Пройдя часть пути быстрым шагом, я сворачивал с зальцбургской дороги на лесную тропу, вьющуюся среди деревьев, и углублялся в тенистую чащу. Здесь, оставшись в полном одиночестве, я мог петь. Мне нравилось ощущать, как мой голос, поднимаясь над ветвями берез, елей, каштанов, устремляется ввысь, в небеса. В этом безлюдном месте звуки, что населяли мое тело, пробуждались, и я, распахнув сердце, отпускал их на волю. Ничто не омрачало моего блаженства: я повелевал всеми звуками мира. Птицы замолкали, звери склоняли головы, даже ручьи, казалось, замедляли свой бег… А я все пел и пел, пьянея от переполняющего меня восторга.

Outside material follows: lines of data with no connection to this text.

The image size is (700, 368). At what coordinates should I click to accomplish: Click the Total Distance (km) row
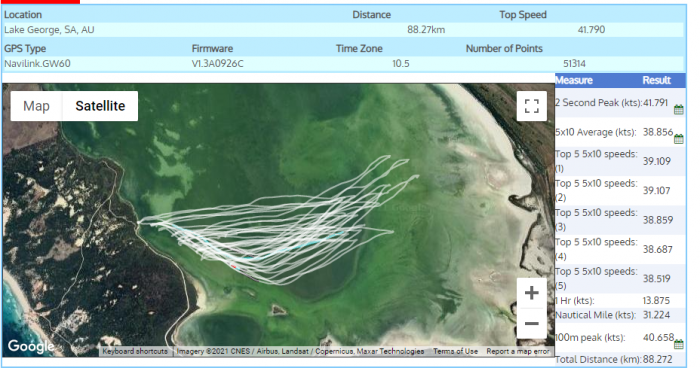(620, 359)
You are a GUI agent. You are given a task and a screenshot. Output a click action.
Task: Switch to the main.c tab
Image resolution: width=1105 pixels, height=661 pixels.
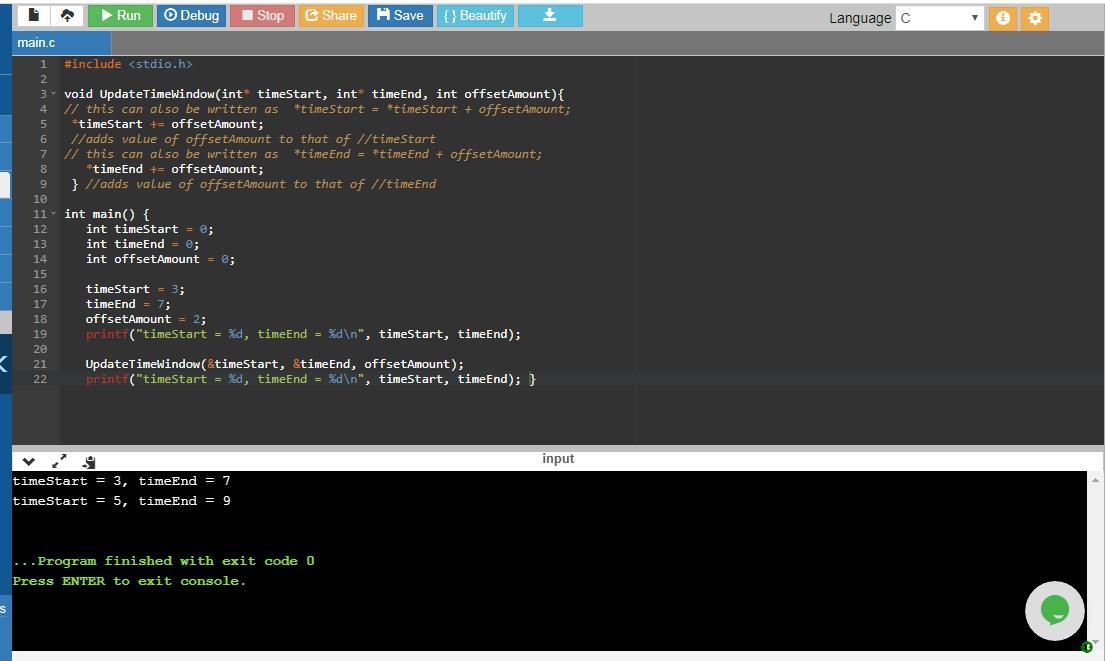coord(36,42)
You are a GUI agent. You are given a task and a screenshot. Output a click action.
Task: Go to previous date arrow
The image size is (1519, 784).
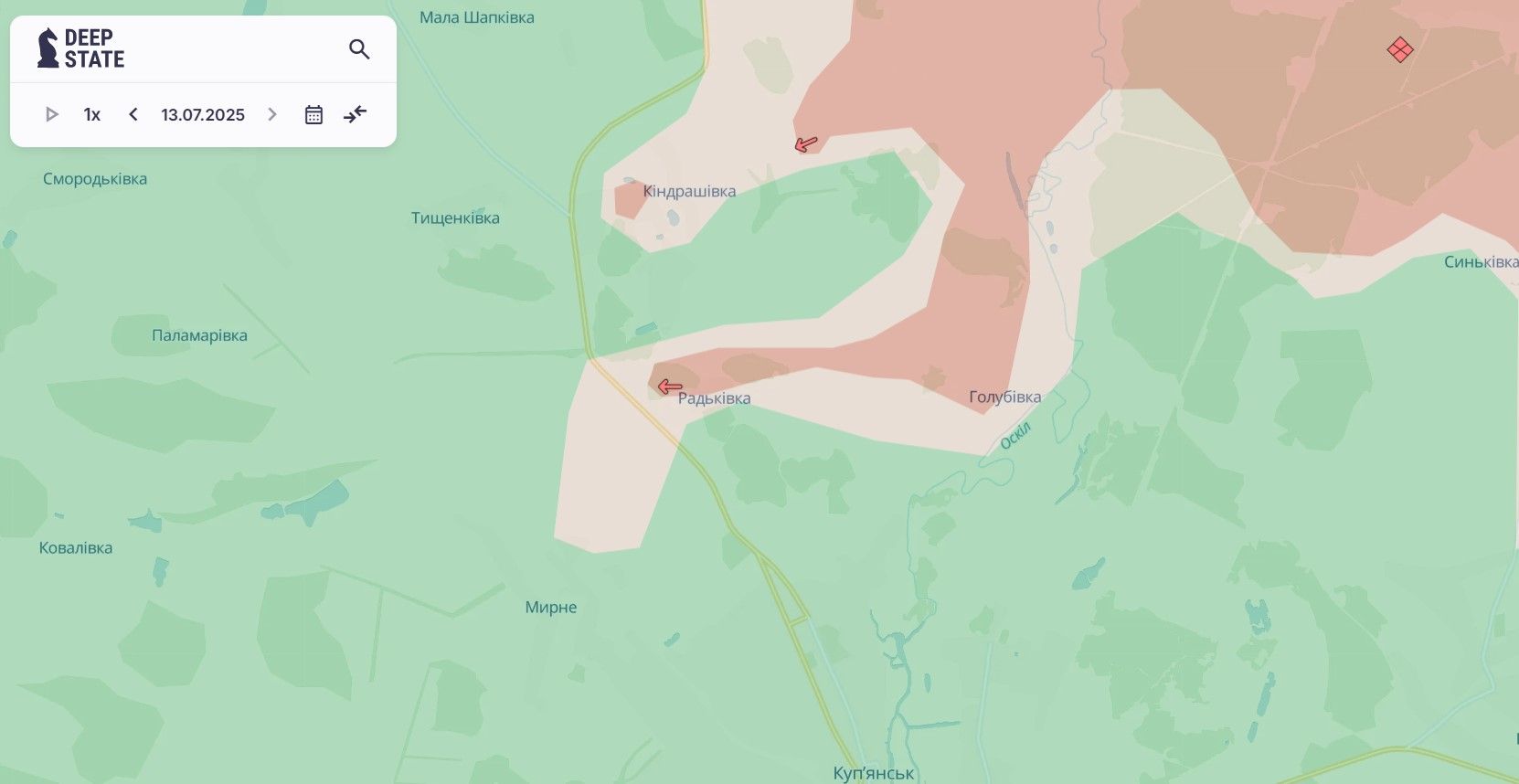[133, 114]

Когда до экзаменов оставалось чуть менее трех недель, во время одной из таких прогулок случилось то, чего я никак не мог предвидеть. В тот вечер я пел романс, творение Гайдна, безыскусное, но исполненное невероятного очарования. Я думал, что остался один, но это было не так. Недалеко от дороги стоял дом лесника. Девушка‑служанка, подметавшая пол в конюшне, услыхала мой голос. Желая узнать, кто же это так чудесно поет, она бросила работу и побежала в лес – туда, откуда доносилась песня.
Я так увлекся, что не расслышал ее шагов. Ее появление было для меня как гром среди ясного неба. Лицо, неожиданно возникшее среди ветвей. Пленительная улыбка. Я взглянул на нее и застыл на месте. Как она была прекрасна, отец Стефан! Изумрудные глаза, полные чувственные губы. Русые волосы волной ниспадали на плечи и заканчивались на бедрах.
Я прекратил петь, подошел к ней и протянул руку. Она приняла ее с улыбкой, без колебаний и жеманства, и мы, углубившись в чащу, опустились на мягкую траву, скрывшись от посторонних глаз в густых зарослях орешника. И стоило мне заговорить с ней, как свершилось чудо. Мне показалось, что я знал ее всегда, что моя душа отражается в ней, словно в зеркале.
Ее звали Мартина, и ей было шестнадцать лет. Она рассказала, что никогда не знала своих родителей. Ее мать забеременела, будучи девицей. Чтобы избежать порицания, сразу же после рождения дочери она оставила ее в сиротском приюте; такова участь многих детей из простонародья, рожденных матерями‑одиночками от неизвестных отцов.
Марта всегда знала, что ей на роду написано либо до конца своих дней томиться в монастыре, либо наняться в услужение богатому крестьянину. Когда ей исполнилось четырнадцать, она выбрала второе. И вот уже почти два года она жила в доме лесника, где с ней обращались как с бессловесной скотиной, поручали самую черную работу, наказывали за малейшую провинность.
С тех пор не проходило и дня, чтобы мы не встретились. Я назначал ей свидания в самых неожиданных уголках леса, и она шла туда, откуда доносился мой голос, всегда безошибочно находя меня. Мы скрывались в густых зарослях и, взявшись за руки, несколько часов увлеченно болтали обо всем на свете. Я влюбился в Мартину без памяти. Ни запах, ни внешность, ни манера выражаться – ничто не вызывало во мне отторжения. Пусть руки ее огрубели от постоянной работы, тело впитало зловоние конского стойла, говорила она как простолюдинка и манеры ее оставляли желать лучшего, но в груди ее билось золотое сердце, голос ее журчал как весенний ручеек, а каждое слово, сорвавшееся с ее уст, было исполнено удивительного спокойствия и благородства.